Host-parasite coevolution is predicted to favour genetic diversity and the underlying mechanisms (e.g. sexual reproduction and, more generally, genetic exchange), because diversity enhances the antagonists' potential for rapid adaptation. To date, this prediction has mainly been tested and confirmed for the host. It should similarly apply to the parasite. Indeed, our previous work demonstrated that experimental coevolution between the nematode Caenorhabditis elegans and its microparasite Bacillus thuringiensis selects for genetic diversity in both antagonists. For the parasite, the previous analysis was based on plasmid-encoded toxin gene markers.
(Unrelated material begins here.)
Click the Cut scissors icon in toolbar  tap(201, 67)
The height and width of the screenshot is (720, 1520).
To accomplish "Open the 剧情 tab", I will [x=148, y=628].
Thus, it was restricted to a very small part of the bacterial genome and did not cover the main chromosome, which harbours a large variety of virulence factors. Here, we present new data for chromosomal gene markers of B. thuringiensis and combine this information with the previous results on plasmid-encoded toxins. Our new results demonstrate that, in comparison with the control treatment, coevolution with a host similarly leads to higher levels of genetic diversity in the bacterial chromosome, thus indicating the relevance of chromosomal genes for coevolution. Furthermore, the frequency of toxin gene gain is significantly elevated during coevolution, highlighting the importance of horizontal gene transfer as a diversity-generating mechanism. In conclusion, our study emphasizes the strong influence of antagonistic coevolution on parasite genetic diversity and gene exchange.
Keywords: Bacillus thuringiensis; Caenorhabditis elegans; Red Queen; genetic diversity; horizontal gene transfer; host-parasite coevolution.
© 2013 The Authors. Journal of Evolutionary Biology © 2013 European Society For Evolutionary Biology.